If imputation is not possible or if the remaining missing values are not significant for your analysis, you can then drop the rows with missing values using the `dropna()` method.

In [14]:
# remove rows with at least one missing value
df = df.dropna()

# show number of missing values for each column
df.isna().sum() 

State/UT               0
Male Population        0
Female Population      0
Area (km2)             0
Male Literacy (%)      0
Fertility Rate         0
Female Literacy (%)    0
dtype: int64

---
### 5.7 Data Cleaning: Handling Duplicates

Duplicate data can arise in a dataset for several reasons. In some cases, duplicate data may be valid and represent the distribution of the data (e.g., weight and height of people). In other cases, duplicate data can compromise the integrity of the dataset.

The `df.duplicated()` method detects duplicate records in a dataset. This method returns a boolean Series indicating whether each row is a duplicate of another row. A value of `True` indicates that the row is a duplicate, while a value of `False` indicates that the row is unique.

Chaining the `df.duplicated()` method with the `.sum()` method returns the number of duplicates in the dataset.

» WHAT YOU WILL DO
1. In the data-cleaning excerpt, do these statements agree with the text? Answer yes or no for each, and quote the words that decide it.
(a) The `dropna()` method is used to drop rows with missing values.
(b) Duplicate data is never valid.
(c) A value of `False` from `df.duplicated()` marks a row as a duplicate.
2. According to the data-cleaning excerpt, what do you get by chaining the `df.duplicated()` method with the `.sum()` method?
3. From the data-cleaning excerpt, rewrite the passage that begins at "Duplicate data can arise" and ends after "of the dataset.", putting "reliability" in place of "integrity".

» SUPPLIED MATERIAL
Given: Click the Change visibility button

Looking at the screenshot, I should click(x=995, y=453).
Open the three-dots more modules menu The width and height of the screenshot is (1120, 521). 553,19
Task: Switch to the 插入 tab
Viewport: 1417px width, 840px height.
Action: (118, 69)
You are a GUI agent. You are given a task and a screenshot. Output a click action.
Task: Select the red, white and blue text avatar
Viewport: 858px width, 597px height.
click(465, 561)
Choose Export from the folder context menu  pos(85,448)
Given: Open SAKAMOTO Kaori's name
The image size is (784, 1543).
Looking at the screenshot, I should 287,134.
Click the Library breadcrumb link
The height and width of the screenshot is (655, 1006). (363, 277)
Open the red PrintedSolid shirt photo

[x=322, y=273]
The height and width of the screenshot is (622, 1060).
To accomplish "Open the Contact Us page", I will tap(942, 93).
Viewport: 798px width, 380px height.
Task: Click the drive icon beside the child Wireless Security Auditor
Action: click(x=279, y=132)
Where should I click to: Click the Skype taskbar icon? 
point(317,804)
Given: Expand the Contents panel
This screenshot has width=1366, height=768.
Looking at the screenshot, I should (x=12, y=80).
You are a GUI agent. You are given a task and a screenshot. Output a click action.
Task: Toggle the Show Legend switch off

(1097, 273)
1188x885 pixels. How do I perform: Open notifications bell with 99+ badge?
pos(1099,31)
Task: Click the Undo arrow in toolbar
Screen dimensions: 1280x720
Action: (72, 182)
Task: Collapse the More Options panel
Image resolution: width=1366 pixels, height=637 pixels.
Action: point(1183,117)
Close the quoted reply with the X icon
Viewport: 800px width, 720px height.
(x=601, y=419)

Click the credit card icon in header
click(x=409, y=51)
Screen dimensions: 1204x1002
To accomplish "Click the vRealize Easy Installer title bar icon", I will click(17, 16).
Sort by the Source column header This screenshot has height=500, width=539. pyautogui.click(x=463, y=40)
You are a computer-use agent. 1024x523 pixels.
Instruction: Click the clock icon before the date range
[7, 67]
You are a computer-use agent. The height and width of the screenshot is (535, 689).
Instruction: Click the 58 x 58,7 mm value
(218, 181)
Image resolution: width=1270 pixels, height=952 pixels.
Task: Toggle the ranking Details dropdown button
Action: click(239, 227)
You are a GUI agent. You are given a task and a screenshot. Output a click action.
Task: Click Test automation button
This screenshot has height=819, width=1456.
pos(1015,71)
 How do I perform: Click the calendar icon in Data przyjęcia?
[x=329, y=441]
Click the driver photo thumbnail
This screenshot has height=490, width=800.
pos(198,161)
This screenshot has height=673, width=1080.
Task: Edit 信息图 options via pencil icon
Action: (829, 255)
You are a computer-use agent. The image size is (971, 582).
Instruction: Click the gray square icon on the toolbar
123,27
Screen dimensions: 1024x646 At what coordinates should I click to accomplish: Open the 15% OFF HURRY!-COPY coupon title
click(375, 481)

» TASK-BY-TASK RESULTS
1.
(a) Yes: "you can then drop the rows with missing values using the `dropna()` method"
(b) No: "In some cases, duplicate data may be valid and represent the distribution of the data"
(c) No: "a value of `False` indicates that the row is unique"

2. The number of duplicates in the dataset.

3.
Duplicate data can arise in a dataset for several reasons. In some cases, duplicate data may be valid and represent the distribution of the data (e.g., weight and height of people). In other cases, duplicate data can compromise the reliability of the dataset.